REQUIREMENT: Read through the data and report every line in which the word "Locate" occurs.

(DATA FOR PROCESSING begins)

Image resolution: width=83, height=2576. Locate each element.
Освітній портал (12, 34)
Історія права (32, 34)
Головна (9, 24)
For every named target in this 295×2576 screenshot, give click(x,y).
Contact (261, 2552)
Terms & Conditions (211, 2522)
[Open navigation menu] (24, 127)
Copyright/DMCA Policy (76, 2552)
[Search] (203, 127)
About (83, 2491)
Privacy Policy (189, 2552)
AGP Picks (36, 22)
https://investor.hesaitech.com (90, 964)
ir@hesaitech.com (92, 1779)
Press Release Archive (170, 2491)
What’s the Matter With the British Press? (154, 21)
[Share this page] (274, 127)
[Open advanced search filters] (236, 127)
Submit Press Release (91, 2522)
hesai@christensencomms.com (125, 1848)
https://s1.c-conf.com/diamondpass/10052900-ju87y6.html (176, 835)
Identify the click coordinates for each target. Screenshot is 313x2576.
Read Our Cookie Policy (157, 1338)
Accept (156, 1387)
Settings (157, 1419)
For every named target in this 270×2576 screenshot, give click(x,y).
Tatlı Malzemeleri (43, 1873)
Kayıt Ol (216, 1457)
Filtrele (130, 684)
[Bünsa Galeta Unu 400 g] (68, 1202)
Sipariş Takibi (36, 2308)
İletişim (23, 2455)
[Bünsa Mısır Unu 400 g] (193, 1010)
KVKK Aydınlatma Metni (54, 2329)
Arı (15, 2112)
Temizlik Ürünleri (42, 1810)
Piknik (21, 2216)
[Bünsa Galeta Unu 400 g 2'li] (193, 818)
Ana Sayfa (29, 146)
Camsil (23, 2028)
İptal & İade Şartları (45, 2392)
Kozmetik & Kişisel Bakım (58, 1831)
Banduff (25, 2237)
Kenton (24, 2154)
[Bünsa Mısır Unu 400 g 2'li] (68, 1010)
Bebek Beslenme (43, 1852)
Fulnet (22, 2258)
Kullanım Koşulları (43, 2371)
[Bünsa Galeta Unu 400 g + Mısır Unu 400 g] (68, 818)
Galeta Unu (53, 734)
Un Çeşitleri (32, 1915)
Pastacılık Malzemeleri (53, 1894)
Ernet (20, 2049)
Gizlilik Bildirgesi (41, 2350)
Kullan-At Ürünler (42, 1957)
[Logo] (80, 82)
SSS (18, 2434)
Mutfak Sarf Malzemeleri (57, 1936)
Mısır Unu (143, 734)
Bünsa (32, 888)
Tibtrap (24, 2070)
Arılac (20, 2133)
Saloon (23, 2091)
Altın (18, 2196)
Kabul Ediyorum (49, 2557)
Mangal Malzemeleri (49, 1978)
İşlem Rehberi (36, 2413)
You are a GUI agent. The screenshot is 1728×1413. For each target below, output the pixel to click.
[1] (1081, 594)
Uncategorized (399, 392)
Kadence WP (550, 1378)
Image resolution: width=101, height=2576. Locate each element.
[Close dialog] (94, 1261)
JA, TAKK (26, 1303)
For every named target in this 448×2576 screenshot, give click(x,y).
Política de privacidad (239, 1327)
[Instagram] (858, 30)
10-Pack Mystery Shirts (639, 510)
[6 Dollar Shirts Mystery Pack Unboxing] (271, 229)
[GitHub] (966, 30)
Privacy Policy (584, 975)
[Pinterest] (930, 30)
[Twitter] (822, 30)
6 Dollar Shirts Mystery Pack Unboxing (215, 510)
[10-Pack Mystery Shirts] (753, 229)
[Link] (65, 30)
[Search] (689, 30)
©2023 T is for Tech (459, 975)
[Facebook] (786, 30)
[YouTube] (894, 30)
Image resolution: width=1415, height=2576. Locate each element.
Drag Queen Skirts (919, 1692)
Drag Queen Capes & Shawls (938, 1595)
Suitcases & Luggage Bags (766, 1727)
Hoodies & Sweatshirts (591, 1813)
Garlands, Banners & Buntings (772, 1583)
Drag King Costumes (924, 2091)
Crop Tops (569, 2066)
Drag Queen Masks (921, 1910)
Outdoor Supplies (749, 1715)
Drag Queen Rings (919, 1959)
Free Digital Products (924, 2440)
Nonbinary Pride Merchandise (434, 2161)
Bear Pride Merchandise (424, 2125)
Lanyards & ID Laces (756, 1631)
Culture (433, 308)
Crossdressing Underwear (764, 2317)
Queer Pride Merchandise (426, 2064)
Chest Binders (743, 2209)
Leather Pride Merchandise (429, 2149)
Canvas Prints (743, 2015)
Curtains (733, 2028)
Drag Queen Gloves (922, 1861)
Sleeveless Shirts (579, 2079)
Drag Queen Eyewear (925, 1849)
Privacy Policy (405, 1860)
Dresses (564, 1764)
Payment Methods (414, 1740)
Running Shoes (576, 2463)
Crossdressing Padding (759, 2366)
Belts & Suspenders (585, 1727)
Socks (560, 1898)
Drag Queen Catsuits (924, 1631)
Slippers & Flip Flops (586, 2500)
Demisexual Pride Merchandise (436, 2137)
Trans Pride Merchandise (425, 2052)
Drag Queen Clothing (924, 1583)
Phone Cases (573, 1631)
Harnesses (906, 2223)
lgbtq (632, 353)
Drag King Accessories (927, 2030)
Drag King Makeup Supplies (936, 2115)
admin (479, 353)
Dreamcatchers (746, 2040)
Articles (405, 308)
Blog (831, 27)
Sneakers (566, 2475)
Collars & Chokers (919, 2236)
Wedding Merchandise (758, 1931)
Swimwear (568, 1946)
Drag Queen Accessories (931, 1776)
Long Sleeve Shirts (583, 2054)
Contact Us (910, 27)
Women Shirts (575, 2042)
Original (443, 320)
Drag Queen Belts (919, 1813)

(DATA FOR PROCESSING ends)

WORKED SOLUTION:
Image resolution: width=83, height=2576. Locate each element.
Image resolution: width=101, height=2576. Locate each element.
Image resolution: width=1415, height=2576. Locate each element.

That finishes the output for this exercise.